In an American study (Pan PH, Smiley R, Lavand'homme P, et al. Chronic pain after delivery: is it different between vaginal and operative deliveries? Anaesthesiology 2007), chronic pain after cesarean section and vaginal delivery were compared and no difference was found. The incidence of pain at 8 weeks was nearly 10%, regardless of mode of delivery, with half of those having activities of daily living affected by pain. Independent predictive variables for chronic pain at 8 weeks post delivery were age, cigarette smoking and rate of treatment of postdelivery pain after vaginal delivery.

In a study from Finland of 438 women (Kainu JP, Sarvela J, Tiippana E, et al. Persistent pain after caesarean section and vaginal birth: a cohort study. Int J Obstet Anesth 2010), persistent pain was mild in 55% of the women in both groups (vaginal and CS, although the CS group had a higher rate of mild pain), and intense or unbearable in four women after cesarean sections and in six women after vaginal births. Persistent pain was significantly more common in women with previous pain, previous back pain and any chronic disease. The women with persistent pain recalled significantly more pain on the day after cesarean section and vaginal birth than those who did not report persistent pain.
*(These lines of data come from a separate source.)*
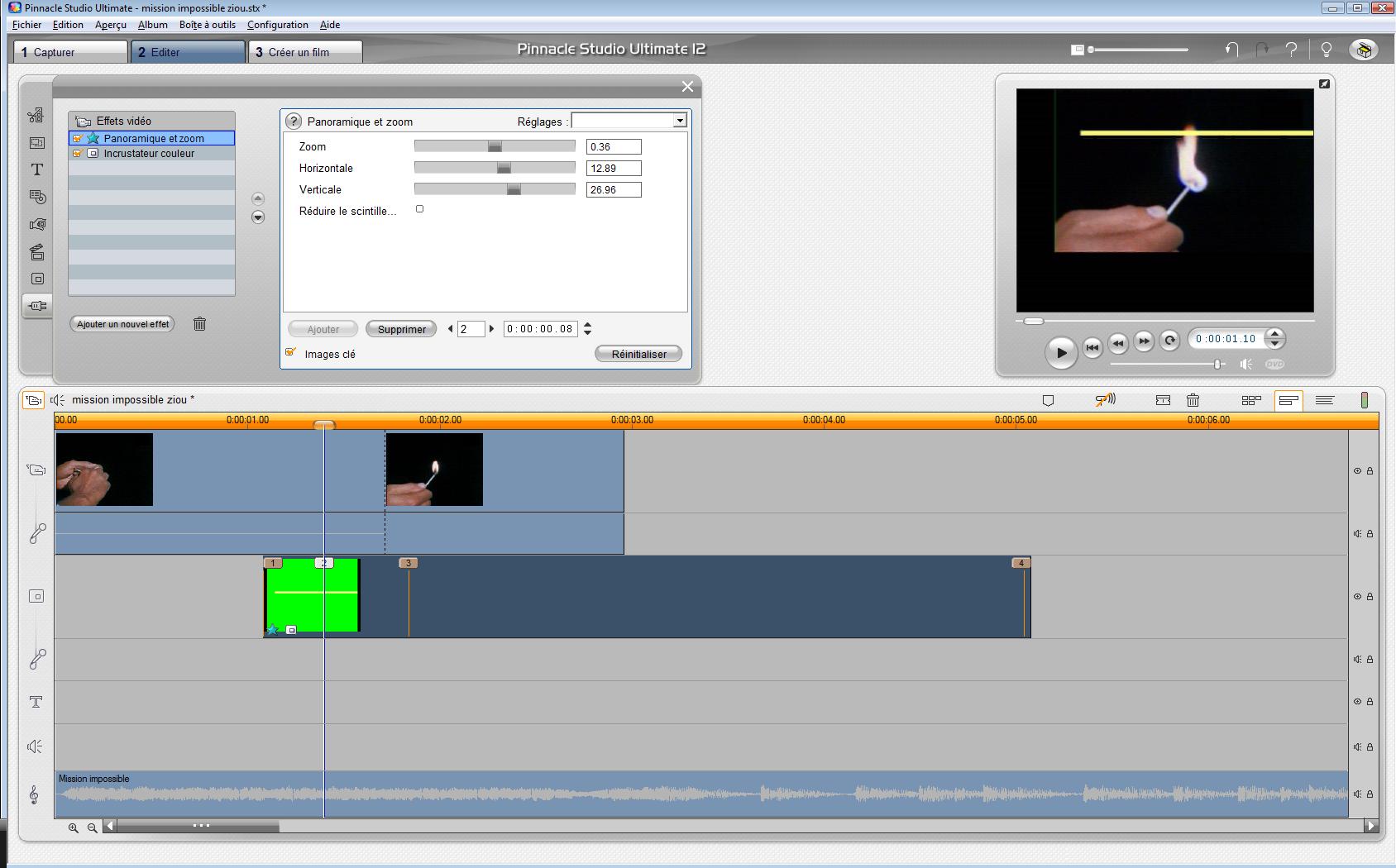Select the Title tool in the sidebar
Image resolution: width=1396 pixels, height=868 pixels.
tap(37, 169)
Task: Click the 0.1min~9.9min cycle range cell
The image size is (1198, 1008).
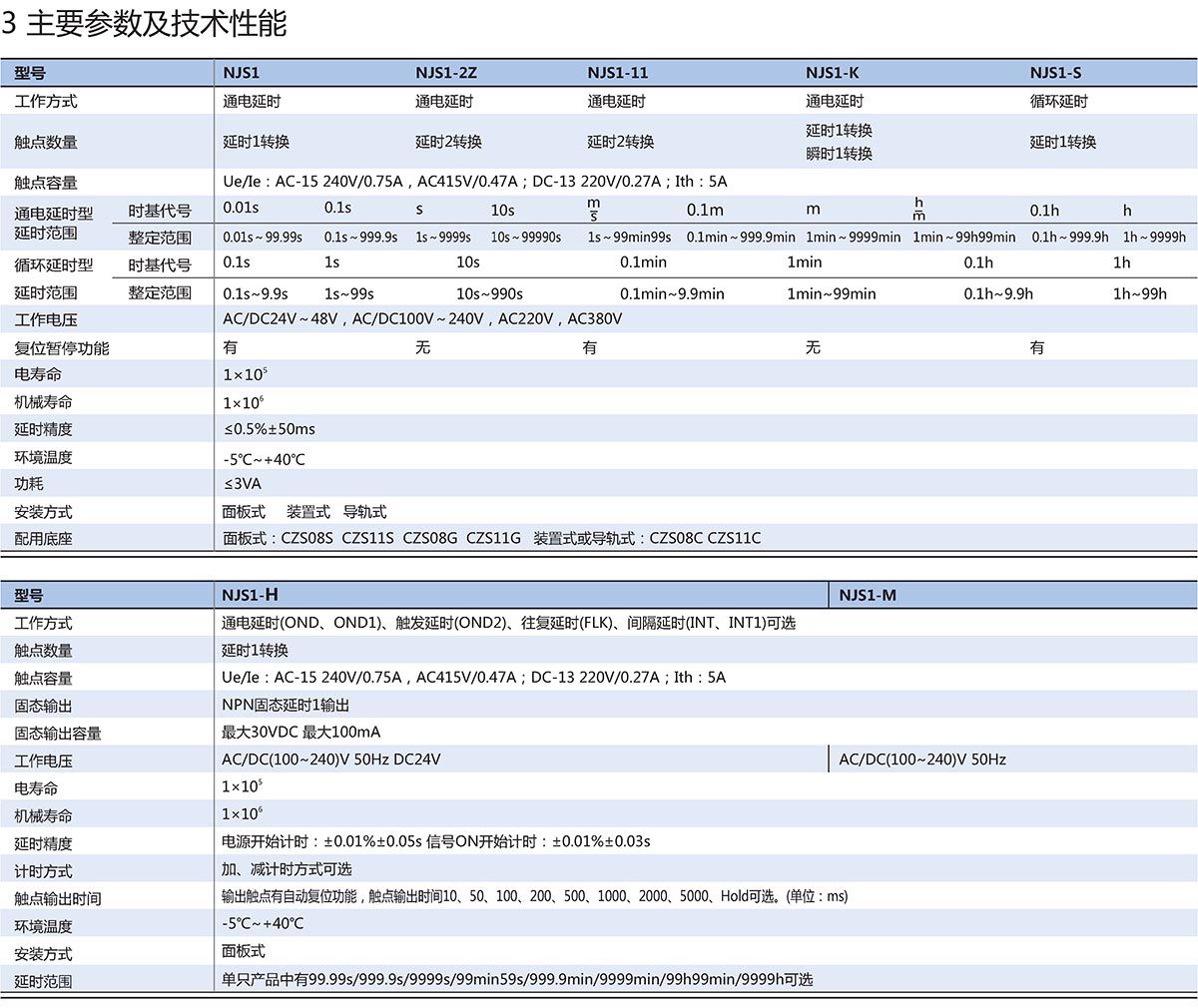Action: click(672, 293)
These studies are about pain *after* childbirth. I don't see how getting pain medication or not *during* childbirth would affect pain afterwards, unless it is true that getting an epidural is more likely to lead to tearing/episiotomy.

FWIW, I had two unmedicated births (one long in a hospital with an OB, one short at home with a midwife), and after neither did I need anything stronger than advil. Many people I know who got epidurals needed/took narcotics.